Library » Intimacy » Marriage | Subscribe | What is RSS?


When Eliezer sought a wife for our forefather Isaac, prior to even asking Rebecca her name, he offered her gifts: two gold bracelets weighing ten shekels.

These allude to the two Tablets which contained the Ten Commandments.

Why did he give her these gifts at the very start? After all, he had been given signs to look for. The signs were there (she watered his camels, unasked). He saw she was kind; he saw she was pretty; he saw she was strong and healthy.Yet all this didn't tell him enough. What gave him the crucial information he was seeking? What was paramount? - The fact that he offered her the jewelry and she accepted it. Why?

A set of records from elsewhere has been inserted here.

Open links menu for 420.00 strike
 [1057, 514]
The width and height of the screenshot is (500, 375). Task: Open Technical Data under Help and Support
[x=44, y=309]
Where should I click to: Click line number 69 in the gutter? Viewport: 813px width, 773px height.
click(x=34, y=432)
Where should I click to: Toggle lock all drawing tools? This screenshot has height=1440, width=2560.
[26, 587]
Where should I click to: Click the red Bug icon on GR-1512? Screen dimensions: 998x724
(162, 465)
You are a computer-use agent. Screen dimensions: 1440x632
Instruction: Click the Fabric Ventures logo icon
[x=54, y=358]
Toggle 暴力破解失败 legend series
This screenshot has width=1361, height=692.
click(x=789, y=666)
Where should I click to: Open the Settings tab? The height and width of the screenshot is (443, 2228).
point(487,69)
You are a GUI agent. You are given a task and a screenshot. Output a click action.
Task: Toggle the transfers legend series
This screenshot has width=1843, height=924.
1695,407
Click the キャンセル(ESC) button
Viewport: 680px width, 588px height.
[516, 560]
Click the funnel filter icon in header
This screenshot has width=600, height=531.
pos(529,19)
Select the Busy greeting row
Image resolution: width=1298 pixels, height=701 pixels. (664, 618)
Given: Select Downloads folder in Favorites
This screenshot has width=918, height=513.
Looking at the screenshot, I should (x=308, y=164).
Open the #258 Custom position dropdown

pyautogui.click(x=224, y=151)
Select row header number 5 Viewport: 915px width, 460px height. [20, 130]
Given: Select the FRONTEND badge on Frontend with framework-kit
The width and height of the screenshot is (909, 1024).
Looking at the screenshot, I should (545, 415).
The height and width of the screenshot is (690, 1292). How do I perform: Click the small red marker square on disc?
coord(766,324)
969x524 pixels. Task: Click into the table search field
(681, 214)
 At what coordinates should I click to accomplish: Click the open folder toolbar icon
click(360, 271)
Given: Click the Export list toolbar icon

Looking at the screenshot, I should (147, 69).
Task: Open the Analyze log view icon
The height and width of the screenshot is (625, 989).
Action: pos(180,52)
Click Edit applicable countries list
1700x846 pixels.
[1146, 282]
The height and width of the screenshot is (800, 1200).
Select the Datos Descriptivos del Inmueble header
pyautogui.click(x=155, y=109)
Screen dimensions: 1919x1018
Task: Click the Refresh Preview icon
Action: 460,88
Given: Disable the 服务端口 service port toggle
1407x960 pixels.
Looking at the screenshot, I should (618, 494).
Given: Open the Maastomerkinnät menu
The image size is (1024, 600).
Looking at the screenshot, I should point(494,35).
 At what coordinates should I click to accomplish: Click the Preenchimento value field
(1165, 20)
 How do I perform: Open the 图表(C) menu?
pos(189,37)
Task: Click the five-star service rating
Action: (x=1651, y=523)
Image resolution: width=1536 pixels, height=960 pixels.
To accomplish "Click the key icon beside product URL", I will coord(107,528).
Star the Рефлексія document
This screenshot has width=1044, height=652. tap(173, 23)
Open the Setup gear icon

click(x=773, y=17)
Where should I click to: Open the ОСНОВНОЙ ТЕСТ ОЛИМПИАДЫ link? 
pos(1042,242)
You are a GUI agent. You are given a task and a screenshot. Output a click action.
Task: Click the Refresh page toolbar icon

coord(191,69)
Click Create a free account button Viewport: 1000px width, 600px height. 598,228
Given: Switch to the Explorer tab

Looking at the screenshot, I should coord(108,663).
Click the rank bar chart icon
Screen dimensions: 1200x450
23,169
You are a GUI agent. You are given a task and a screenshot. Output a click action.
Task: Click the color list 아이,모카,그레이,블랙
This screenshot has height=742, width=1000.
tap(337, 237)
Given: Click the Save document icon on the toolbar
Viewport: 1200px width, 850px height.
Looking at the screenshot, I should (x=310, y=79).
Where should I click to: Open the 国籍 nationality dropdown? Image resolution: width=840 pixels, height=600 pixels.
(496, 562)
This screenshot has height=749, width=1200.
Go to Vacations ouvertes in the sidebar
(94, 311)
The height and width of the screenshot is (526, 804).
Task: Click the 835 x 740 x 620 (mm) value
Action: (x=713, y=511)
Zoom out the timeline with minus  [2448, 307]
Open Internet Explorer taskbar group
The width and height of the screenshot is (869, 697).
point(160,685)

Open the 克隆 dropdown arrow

Acceptance of these gifts verified the most important prerequisite for a wife of Isaac: "Do you accept a life guided by the laws of the Torah?" If she would not accept the two gold bracelets weighing ten shekels (symbolizing the two tablets containing the Ten Commandments, which in turn symbolize the entire Torah), there would be no point in asking her to marry Isaac.

The jewelry was, in a sense, the marriage contract - each of the Ten Commandments a condition thereof.

Every story told about our forefathers is a sign for the children, i.e. a lesson on how we should behave.

The Ten Commandments given to the Jews at Mount Sinai became the Ketubah, the marriage contract, between Hashem (the groom) and the Jewish people (the bride). Just as Rebecca agreed - as a prerequisite to marriage, to keep the Torah - so too must we accept and keep the Torah for the sake of our marriage with Hashem.

Let's see what the Ten Commandments can teach us about our  individual marriages today...

The Ten Commandments


Let there be no doubt

In my work teaching Family Purity and counseling couples, I have met many people who feel uncertain they are married to the right person. They may have been married for decades, but they are still not quite 100%... sure. Some were sure at a certain time, but then doubt crept in. "Was I too rushed or immature when I made my decision?" "Is he the right person?"  "Would I be happier with someone else?" "Did we both grow in different directions, become different people, in the years since our wedding?"

YES, you were immature when you got married but that is a good thing: You met when you were younger, still flexible, and you grew up together. He IS the right person, yes, as proven by the fact that you now find yourself married to him. You DID both grow and change since your wedding, but if you keep each other involved in the changes and the growth, they only serve to make you more interesting to each other.

Make no mistake: doubt can kill any good marriage; I hate to think what it can do to a shaky one. I have had experiences with women who became contented wives once it was determined that THIS IS IT: the man you are married to is the one you are intended to stay with, work with, live with, raise children with, pay bills with, figure things out with, grow old with and greet Moshiach with - this man and only this man.

The basis of keeping the mitzvahs is believing in Hashem Echod (the ONLY G-d).

Anochi means "I" in the Egyptian language. Now why would Hashem start the Torah, indeed the very first of the Ten Commandments, in a foreign language and not in the Holy Language, i.e. Hebrew?

At that time, we, the Jewish people had just come out of Egypt. Although we used our Hebrew language, Egyptian had also become quite familiar to us. Hashem, our groom, was looking for a common language -- some common ground with which to start off the relationship. This holds a lesson for us all.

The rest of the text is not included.